» WHAT IS BEING ASKED
What you return must match the records below exactly, apart from the omitted pictures.

Extracted data entries
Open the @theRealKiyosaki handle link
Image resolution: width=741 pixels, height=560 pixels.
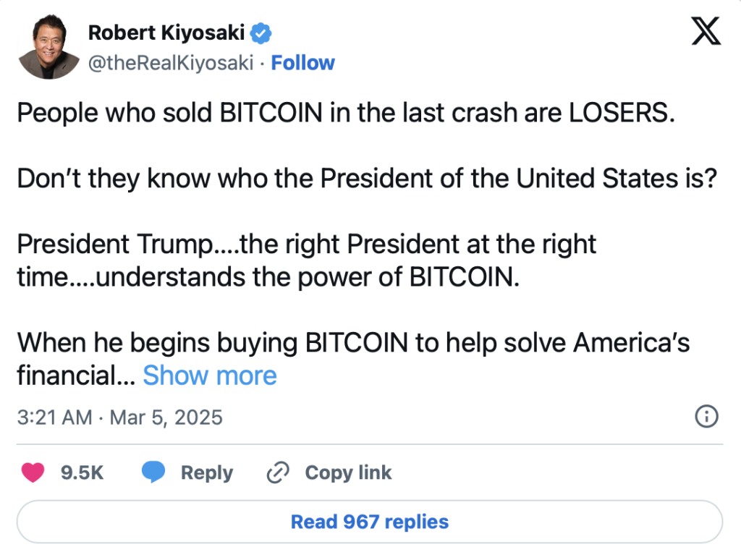click(171, 63)
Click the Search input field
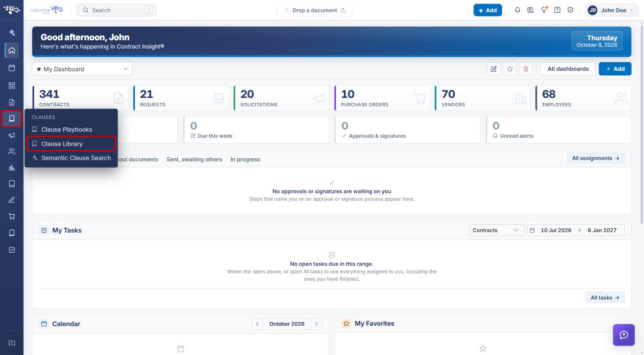644x355 pixels. click(116, 10)
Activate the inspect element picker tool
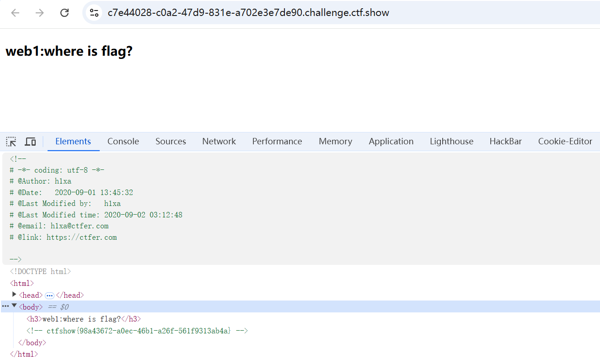The height and width of the screenshot is (364, 600). tap(11, 142)
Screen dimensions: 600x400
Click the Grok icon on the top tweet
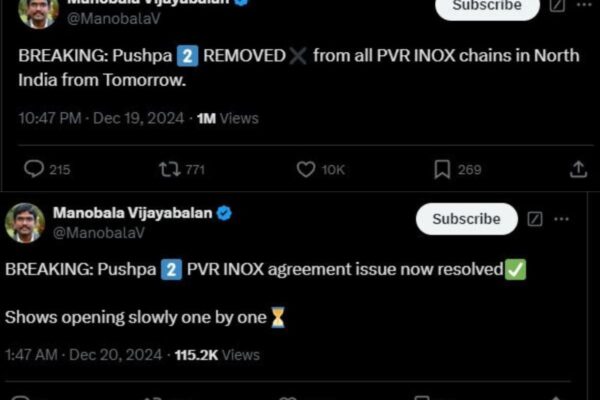point(556,6)
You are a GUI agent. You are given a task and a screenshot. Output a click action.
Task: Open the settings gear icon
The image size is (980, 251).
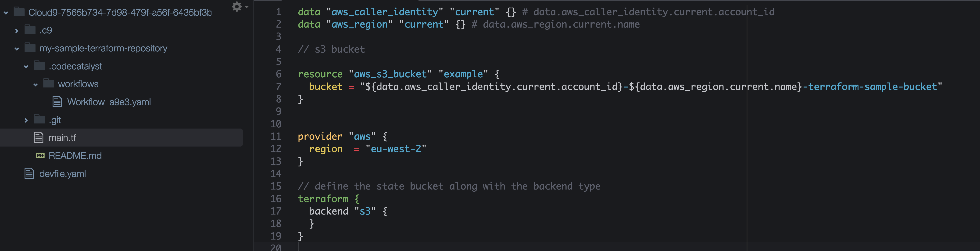237,6
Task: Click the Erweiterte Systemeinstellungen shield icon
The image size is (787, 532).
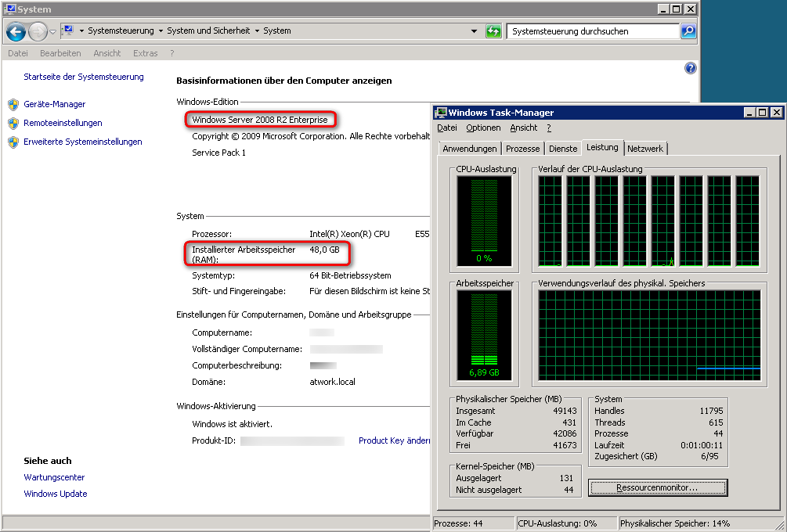Action: pyautogui.click(x=13, y=142)
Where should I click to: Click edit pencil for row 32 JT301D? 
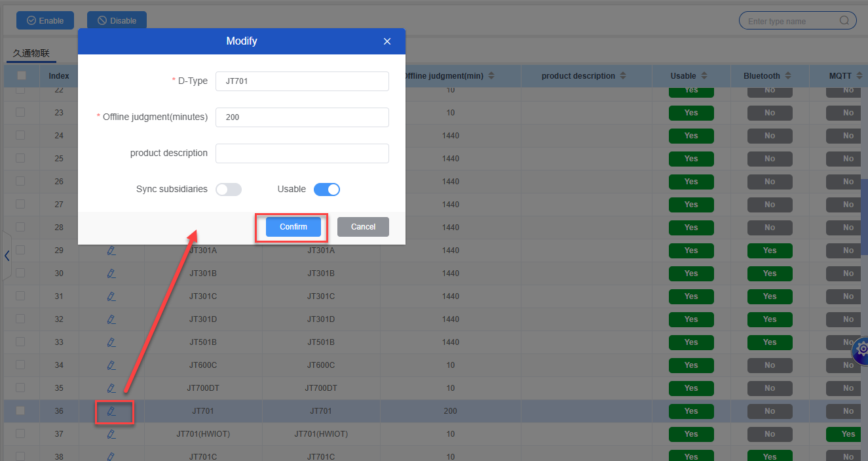[111, 319]
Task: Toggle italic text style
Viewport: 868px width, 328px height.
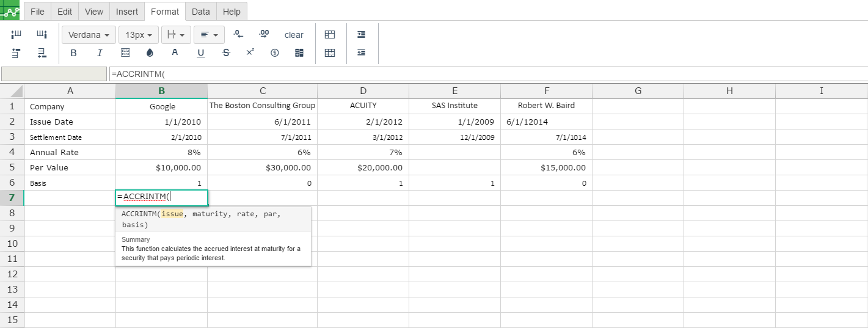Action: (x=100, y=53)
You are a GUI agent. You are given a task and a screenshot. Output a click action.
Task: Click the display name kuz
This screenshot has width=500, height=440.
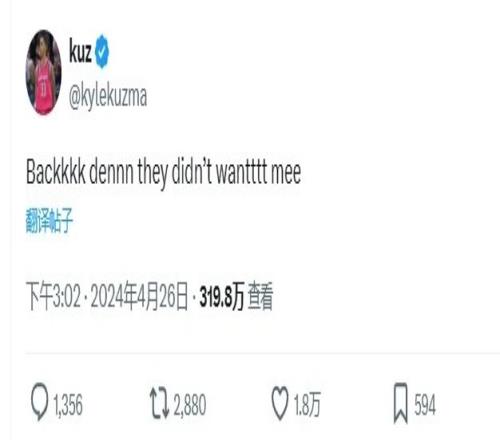[x=80, y=51]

» RESPONSE TO THE TASK
Open the @theRealKiyosaki handle link
Image resolution: width=741 pixels, height=560 pixels.
click(171, 63)
Click the Search input field
644x355 pixels. click(116, 10)
Activate the inspect element picker tool
The height and width of the screenshot is (364, 600). tap(11, 142)
Screen dimensions: 600x400
Click the Grok icon on the top tweet
point(556,6)
You are a GUI agent. You are given a task and a screenshot. Output a click action.
Task: Open the settings gear icon
The image size is (980, 251).
237,6
Task: Click the Erweiterte Systemeinstellungen shield icon
The image size is (787, 532).
Action: pyautogui.click(x=13, y=142)
Where should I click to: Click edit pencil for row 32 JT301D? 
[111, 319]
Task: Toggle italic text style
Viewport: 868px width, 328px height.
Action: (x=100, y=53)
You are a GUI agent. You are given a task and a screenshot. Output a click action.
Task: Click the display name kuz
This screenshot has width=500, height=440.
[x=80, y=51]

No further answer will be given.